Por ello algunos afirman que la lealtad de los individuos (dentro de las que destaca la lealtad a la nación) se constituye como una de las características del liberalismo y también en uno de sus límites4.

Si bien algunos autores clásicos dotaron de importancia a la idea de comunidad universal, señalaron también por qué resultaba relevante la existencia y separación del mundo en distintos Estados. En tal sentido, Stuart Mill reconoce una gran importancia a la comunidad nacional y afirma que algunas de las diferencias existentes entre los individuos imposibilitaban abarcar comunidades más extensas, sobre todo la relativa a la multiplicidad de lenguajes.

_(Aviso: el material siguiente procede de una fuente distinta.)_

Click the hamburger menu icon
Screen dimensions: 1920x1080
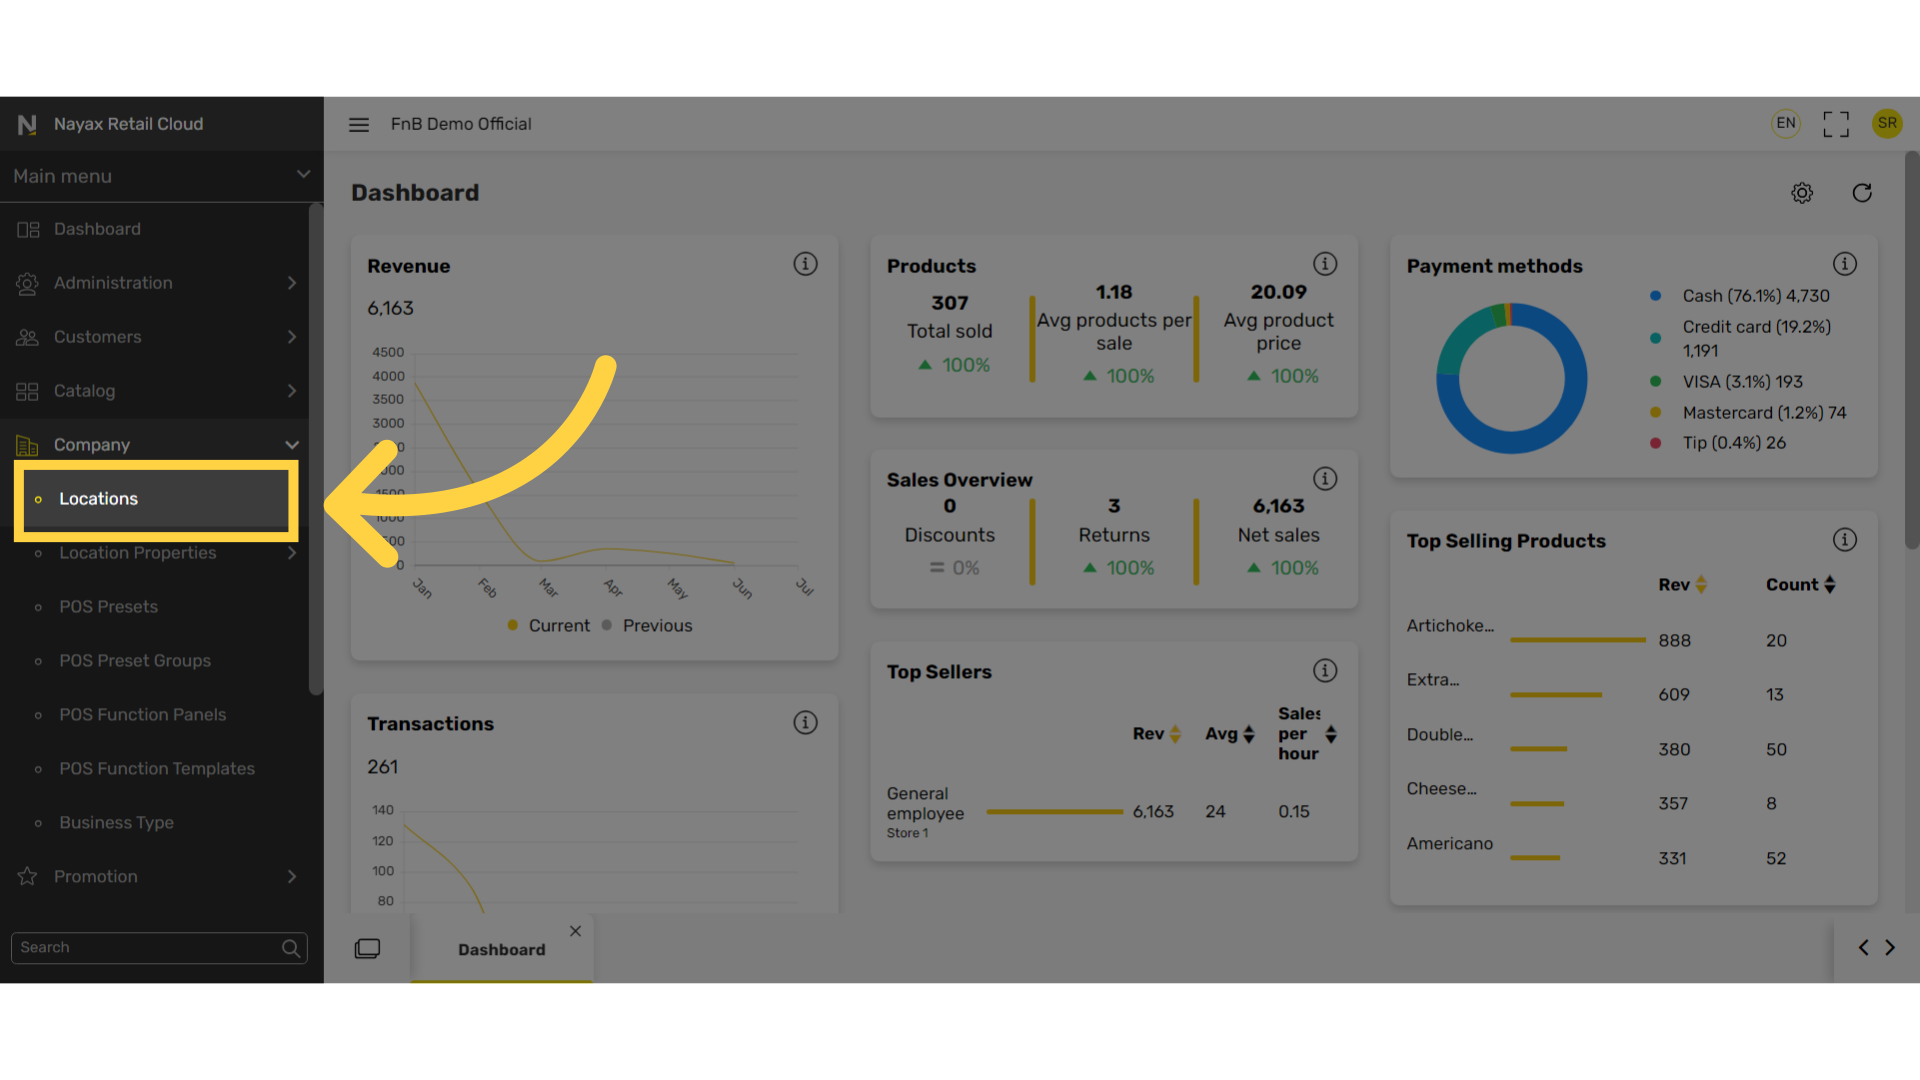click(x=359, y=124)
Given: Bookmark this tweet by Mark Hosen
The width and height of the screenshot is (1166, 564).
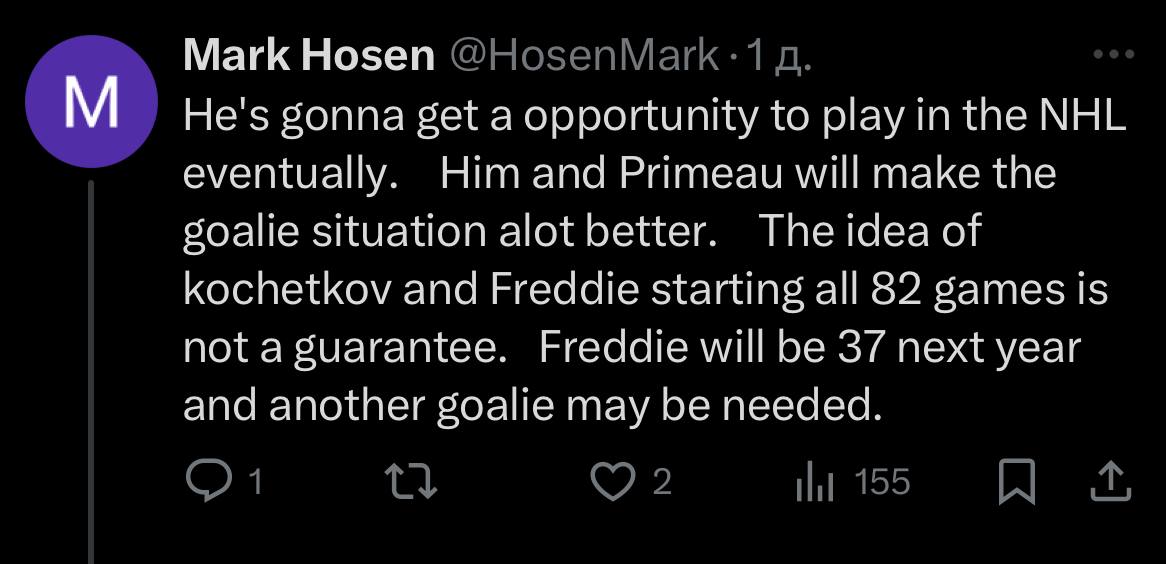Looking at the screenshot, I should click(1016, 484).
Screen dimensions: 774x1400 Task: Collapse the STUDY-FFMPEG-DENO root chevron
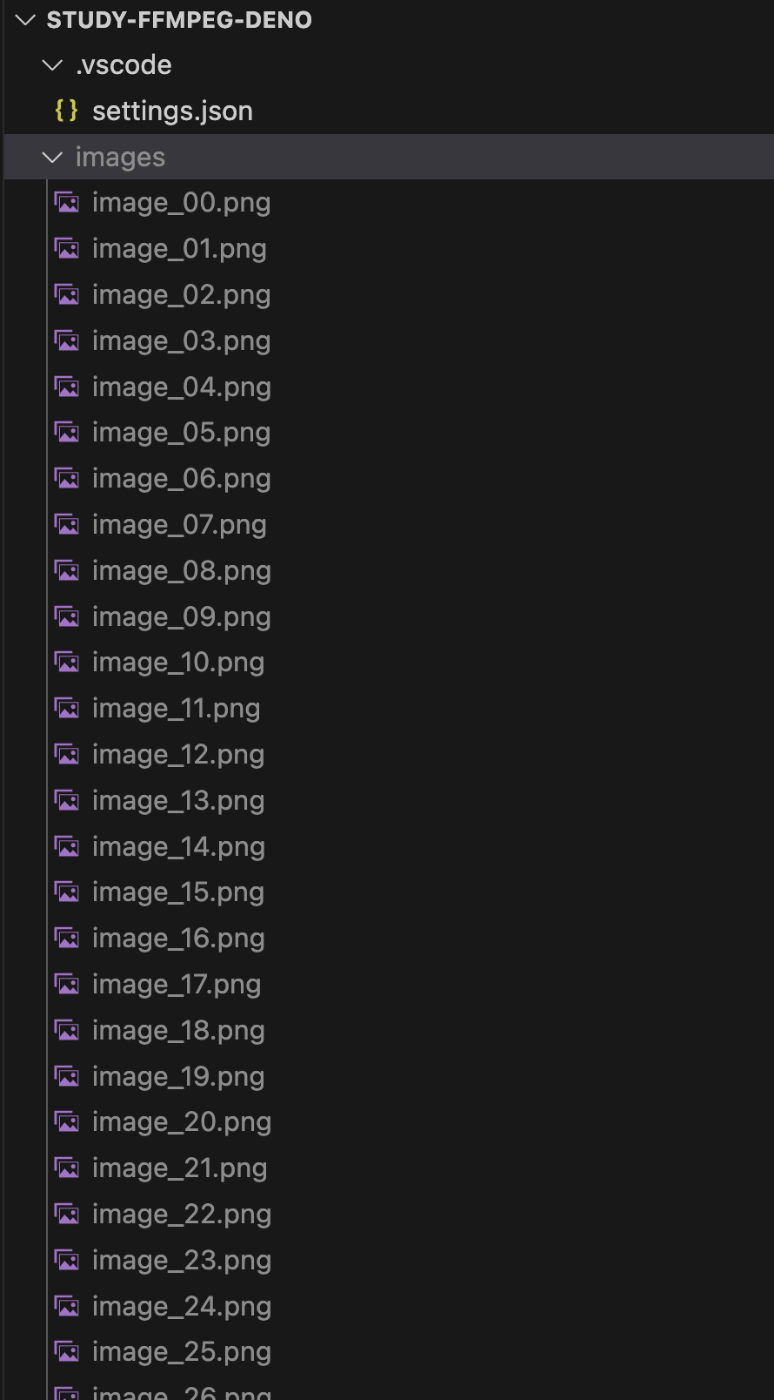[25, 20]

Así, advierte que «las instituciones libres son casi imposibles en un país compuesto de nacionalidades diferentes, en un pueblo donde no hay lazos de unión, sobre todo si ese pueblo lee y habla distintos idiomas. No puede producirse en tales circunstancias la opinión pública indispensable para la obra del gobierno representativo»5. De tal suerte, la nacionalidad queda también sujeta al significado de ciudadanía, exclusiva de cada Estado.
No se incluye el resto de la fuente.